◆ Work to complete
Copy every line below precisely, leaving nothing out.

Pixel coordinate grounding data:
- Opening Delimiter -
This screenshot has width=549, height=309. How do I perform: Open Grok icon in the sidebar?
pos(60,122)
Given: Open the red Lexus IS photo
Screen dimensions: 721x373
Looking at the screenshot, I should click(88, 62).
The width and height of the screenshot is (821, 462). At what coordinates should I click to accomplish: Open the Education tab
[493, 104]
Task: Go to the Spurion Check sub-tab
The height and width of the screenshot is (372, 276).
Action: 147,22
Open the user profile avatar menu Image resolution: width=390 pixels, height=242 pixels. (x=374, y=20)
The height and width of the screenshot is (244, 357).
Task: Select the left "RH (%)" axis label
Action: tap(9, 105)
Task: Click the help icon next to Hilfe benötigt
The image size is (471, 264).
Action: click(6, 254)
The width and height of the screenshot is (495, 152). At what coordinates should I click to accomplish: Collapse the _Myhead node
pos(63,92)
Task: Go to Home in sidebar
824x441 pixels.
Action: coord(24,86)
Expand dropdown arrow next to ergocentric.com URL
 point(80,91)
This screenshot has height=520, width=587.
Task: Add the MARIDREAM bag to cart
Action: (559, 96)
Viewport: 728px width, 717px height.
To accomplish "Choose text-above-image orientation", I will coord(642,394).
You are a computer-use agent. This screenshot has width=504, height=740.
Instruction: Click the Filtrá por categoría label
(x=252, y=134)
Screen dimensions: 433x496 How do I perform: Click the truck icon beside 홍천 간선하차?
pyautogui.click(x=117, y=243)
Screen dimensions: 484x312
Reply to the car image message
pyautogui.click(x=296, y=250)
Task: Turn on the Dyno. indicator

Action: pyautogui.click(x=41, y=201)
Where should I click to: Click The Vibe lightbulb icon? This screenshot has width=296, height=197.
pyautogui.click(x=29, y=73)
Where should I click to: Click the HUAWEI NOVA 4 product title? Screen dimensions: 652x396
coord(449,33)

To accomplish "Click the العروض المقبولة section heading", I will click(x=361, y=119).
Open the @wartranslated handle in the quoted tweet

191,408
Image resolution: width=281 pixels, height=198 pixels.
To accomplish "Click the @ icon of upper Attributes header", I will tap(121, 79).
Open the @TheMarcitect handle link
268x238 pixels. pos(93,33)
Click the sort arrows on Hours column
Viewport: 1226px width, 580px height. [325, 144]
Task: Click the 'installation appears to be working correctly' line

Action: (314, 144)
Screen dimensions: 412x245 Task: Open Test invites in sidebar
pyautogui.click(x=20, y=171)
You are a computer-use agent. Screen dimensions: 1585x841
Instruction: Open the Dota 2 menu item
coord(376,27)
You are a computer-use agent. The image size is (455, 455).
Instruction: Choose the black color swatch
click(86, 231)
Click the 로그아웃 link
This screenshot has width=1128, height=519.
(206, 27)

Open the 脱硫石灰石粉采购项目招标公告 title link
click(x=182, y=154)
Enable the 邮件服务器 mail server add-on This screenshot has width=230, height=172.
- Closing Delimiter -
◆ Exercise solution
This screenshot has width=549, height=309. How do I perform: Open Grok icon in the sidebar?
pos(60,122)
Given: Open the red Lexus IS photo
Screen dimensions: 721x373
Looking at the screenshot, I should click(88, 62).
The width and height of the screenshot is (821, 462). At what coordinates should I click to accomplish: Open the Education tab
[493, 104]
Task: Go to the Spurion Check sub-tab
The height and width of the screenshot is (372, 276).
Action: 147,22
Open the user profile avatar menu Image resolution: width=390 pixels, height=242 pixels. (x=374, y=20)
The height and width of the screenshot is (244, 357).
Task: Select the left "RH (%)" axis label
Action: tap(9, 105)
Task: Click the help icon next to Hilfe benötigt
The image size is (471, 264).
Action: click(6, 254)
The width and height of the screenshot is (495, 152). At what coordinates should I click to accomplish: Collapse the _Myhead node
pos(63,92)
Task: Go to Home in sidebar
824x441 pixels.
Action: coord(24,86)
Expand dropdown arrow next to ergocentric.com URL
 point(80,91)
This screenshot has height=520, width=587.
Task: Add the MARIDREAM bag to cart
Action: (559, 96)
Viewport: 728px width, 717px height.
To accomplish "Choose text-above-image orientation", I will coord(642,394).
You are a computer-use agent. This screenshot has width=504, height=740.
Instruction: Click the Filtrá por categoría label
(x=252, y=134)
Screen dimensions: 433x496 How do I perform: Click the truck icon beside 홍천 간선하차?
pyautogui.click(x=117, y=243)
Screen dimensions: 484x312
Reply to the car image message
pyautogui.click(x=296, y=250)
Task: Turn on the Dyno. indicator

Action: pyautogui.click(x=41, y=201)
Where should I click to: Click The Vibe lightbulb icon? This screenshot has width=296, height=197.
pyautogui.click(x=29, y=73)
Where should I click to: Click the HUAWEI NOVA 4 product title? Screen dimensions: 652x396
coord(449,33)

To accomplish "Click the العروض المقبولة section heading", I will click(x=361, y=119).
Open the @wartranslated handle in the quoted tweet

191,408
Image resolution: width=281 pixels, height=198 pixels.
To accomplish "Click the @ icon of upper Attributes header", I will tap(121, 79).
Open the @TheMarcitect handle link
268x238 pixels. pos(93,33)
Click the sort arrows on Hours column
Viewport: 1226px width, 580px height. [325, 144]
Task: Click the 'installation appears to be working correctly' line

Action: (314, 144)
Screen dimensions: 412x245 Task: Open Test invites in sidebar
pyautogui.click(x=20, y=171)
You are a computer-use agent. Screen dimensions: 1585x841
Instruction: Open the Dota 2 menu item
coord(376,27)
You are a computer-use agent. The image size is (455, 455).
Instruction: Choose the black color swatch
click(86, 231)
Click the 로그아웃 link
This screenshot has width=1128, height=519.
(206, 27)

Open the 脱硫石灰石粉采购项目招标公告 title link
click(x=182, y=154)
Enable the 邮件服务器 mail server add-on This screenshot has width=230, height=172.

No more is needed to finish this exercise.